# Task instructions:
Give the data again exactly as it appears, excluding any pictures.

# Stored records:
.....

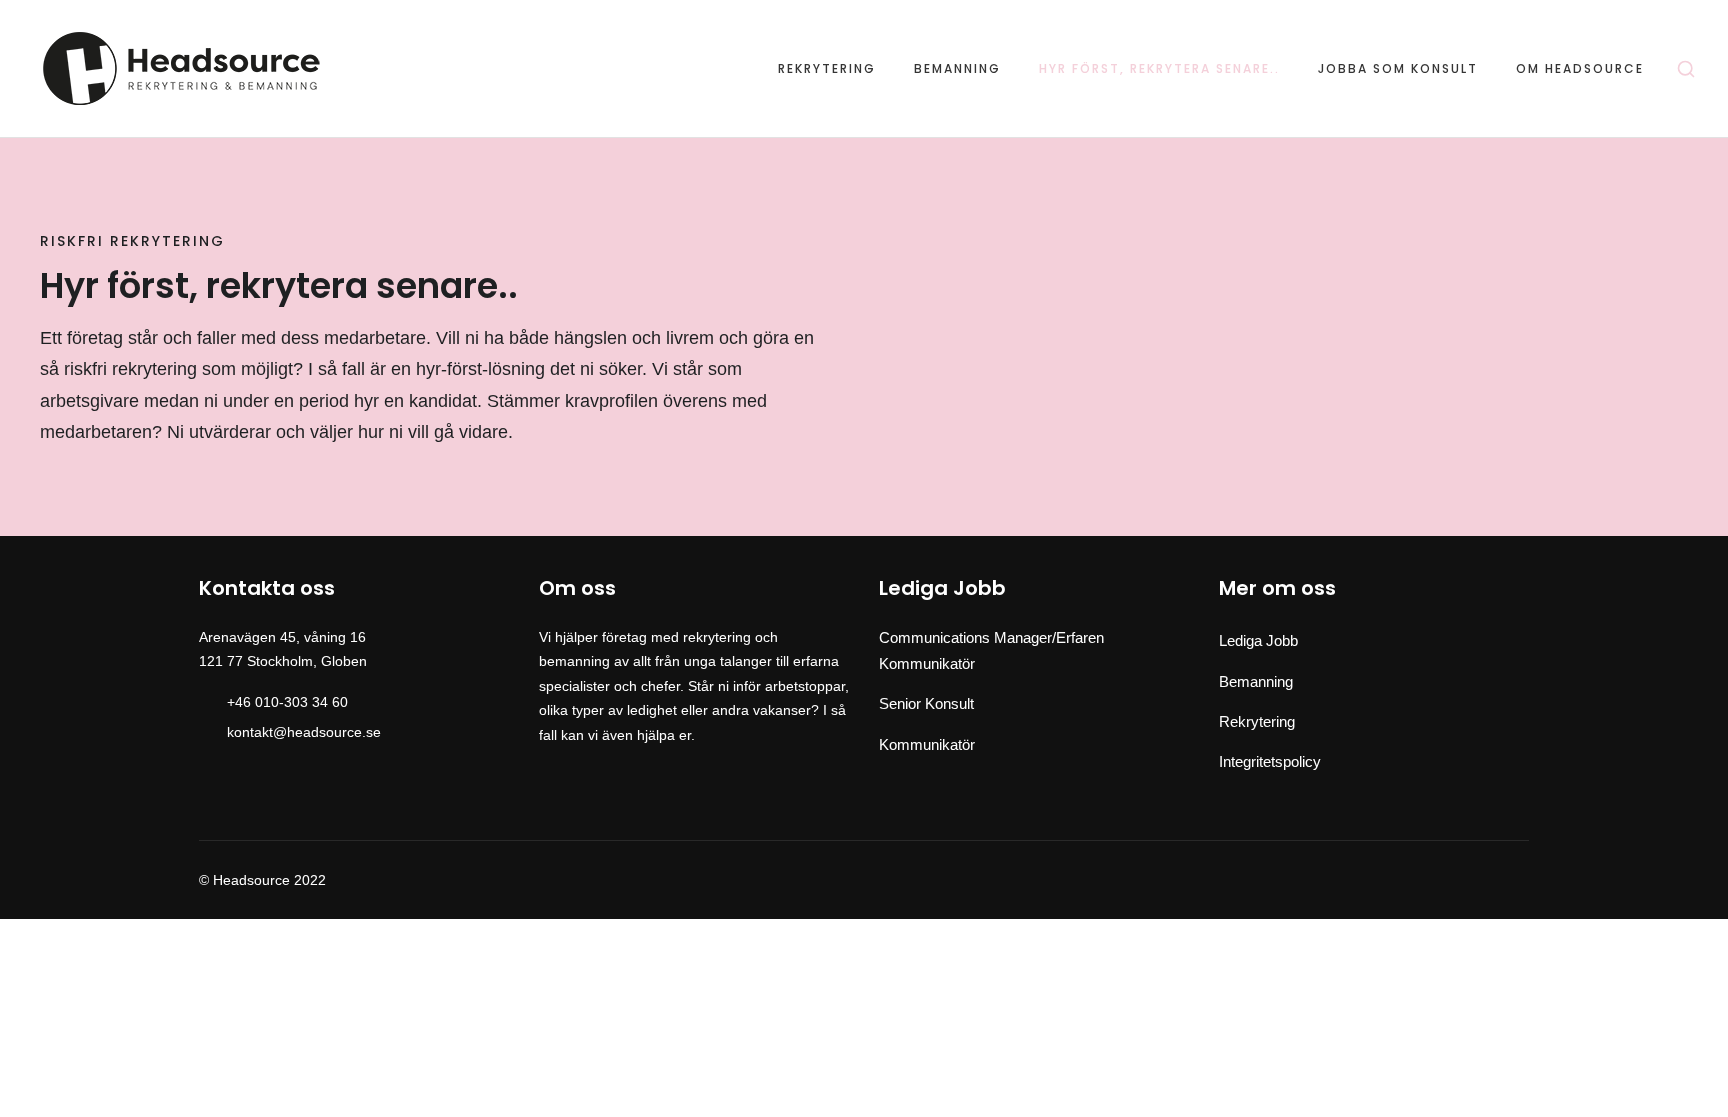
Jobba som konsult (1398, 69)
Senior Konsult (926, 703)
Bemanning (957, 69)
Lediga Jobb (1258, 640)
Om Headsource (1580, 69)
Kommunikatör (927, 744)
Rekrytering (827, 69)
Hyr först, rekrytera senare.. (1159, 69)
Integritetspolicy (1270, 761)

.....

# Answer:
Jobba som konsult (1398, 69)
Senior Konsult (926, 703)
Bemanning (957, 69)
Lediga Jobb (1258, 640)
Om Headsource (1580, 69)
Kommunikatör (927, 744)
Rekrytering (827, 69)
Hyr först, rekrytera senare.. (1159, 69)
Integritetspolicy (1270, 761)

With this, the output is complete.